» Your goal
Work out how many lines below hold the string "computer" and state only that figure.

Saved entries:
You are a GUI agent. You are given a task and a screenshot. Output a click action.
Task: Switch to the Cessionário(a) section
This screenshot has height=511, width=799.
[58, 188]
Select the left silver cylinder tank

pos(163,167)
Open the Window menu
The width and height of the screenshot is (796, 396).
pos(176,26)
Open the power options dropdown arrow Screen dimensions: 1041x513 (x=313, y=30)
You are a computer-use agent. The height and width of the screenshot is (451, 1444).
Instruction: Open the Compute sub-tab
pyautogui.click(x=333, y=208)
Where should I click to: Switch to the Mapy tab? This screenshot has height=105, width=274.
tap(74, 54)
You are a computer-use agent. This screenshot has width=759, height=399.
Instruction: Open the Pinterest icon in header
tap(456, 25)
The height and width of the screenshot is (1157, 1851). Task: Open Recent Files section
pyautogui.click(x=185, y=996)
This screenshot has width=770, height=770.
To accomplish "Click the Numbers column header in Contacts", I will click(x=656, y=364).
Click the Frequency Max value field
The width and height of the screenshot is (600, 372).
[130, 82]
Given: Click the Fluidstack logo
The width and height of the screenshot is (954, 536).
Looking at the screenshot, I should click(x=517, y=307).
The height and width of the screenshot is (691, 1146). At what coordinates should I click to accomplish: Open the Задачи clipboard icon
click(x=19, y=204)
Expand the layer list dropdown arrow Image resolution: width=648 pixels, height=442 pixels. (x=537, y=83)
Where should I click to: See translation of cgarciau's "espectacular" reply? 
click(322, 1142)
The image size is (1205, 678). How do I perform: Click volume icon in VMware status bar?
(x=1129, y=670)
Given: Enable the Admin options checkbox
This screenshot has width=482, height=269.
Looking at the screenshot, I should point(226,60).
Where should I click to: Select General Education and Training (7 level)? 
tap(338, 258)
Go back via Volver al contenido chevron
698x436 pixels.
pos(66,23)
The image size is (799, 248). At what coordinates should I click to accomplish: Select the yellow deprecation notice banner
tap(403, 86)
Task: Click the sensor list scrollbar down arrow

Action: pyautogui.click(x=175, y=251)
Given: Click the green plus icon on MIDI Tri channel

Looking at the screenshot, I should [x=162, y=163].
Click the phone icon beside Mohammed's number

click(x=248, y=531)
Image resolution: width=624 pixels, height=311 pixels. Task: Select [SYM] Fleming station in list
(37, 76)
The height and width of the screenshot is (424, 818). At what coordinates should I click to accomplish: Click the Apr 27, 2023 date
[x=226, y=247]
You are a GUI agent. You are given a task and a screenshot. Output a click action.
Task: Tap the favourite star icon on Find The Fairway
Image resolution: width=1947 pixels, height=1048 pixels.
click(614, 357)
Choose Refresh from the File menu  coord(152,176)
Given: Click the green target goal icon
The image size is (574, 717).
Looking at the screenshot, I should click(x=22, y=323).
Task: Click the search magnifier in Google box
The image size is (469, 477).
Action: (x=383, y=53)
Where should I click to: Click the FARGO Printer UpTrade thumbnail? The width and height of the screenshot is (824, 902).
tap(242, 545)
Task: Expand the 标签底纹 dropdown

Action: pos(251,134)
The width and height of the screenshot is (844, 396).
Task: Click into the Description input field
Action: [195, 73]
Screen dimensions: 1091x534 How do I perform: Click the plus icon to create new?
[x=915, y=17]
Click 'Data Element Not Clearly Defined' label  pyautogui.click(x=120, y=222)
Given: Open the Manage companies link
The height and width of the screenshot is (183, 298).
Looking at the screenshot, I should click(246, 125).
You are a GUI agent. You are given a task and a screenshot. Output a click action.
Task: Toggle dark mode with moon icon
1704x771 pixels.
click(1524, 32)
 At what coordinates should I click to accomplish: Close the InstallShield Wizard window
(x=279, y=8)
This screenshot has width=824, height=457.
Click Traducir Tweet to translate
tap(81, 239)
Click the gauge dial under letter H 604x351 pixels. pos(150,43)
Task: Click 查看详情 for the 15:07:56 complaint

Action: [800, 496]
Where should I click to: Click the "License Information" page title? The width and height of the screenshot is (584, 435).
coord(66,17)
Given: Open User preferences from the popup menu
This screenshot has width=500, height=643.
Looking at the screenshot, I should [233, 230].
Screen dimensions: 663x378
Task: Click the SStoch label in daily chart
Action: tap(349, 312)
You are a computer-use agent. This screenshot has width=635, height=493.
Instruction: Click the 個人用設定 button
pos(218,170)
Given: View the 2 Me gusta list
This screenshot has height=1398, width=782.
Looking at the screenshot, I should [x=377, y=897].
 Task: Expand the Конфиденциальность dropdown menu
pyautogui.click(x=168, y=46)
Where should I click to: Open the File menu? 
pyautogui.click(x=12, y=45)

» Task solution
3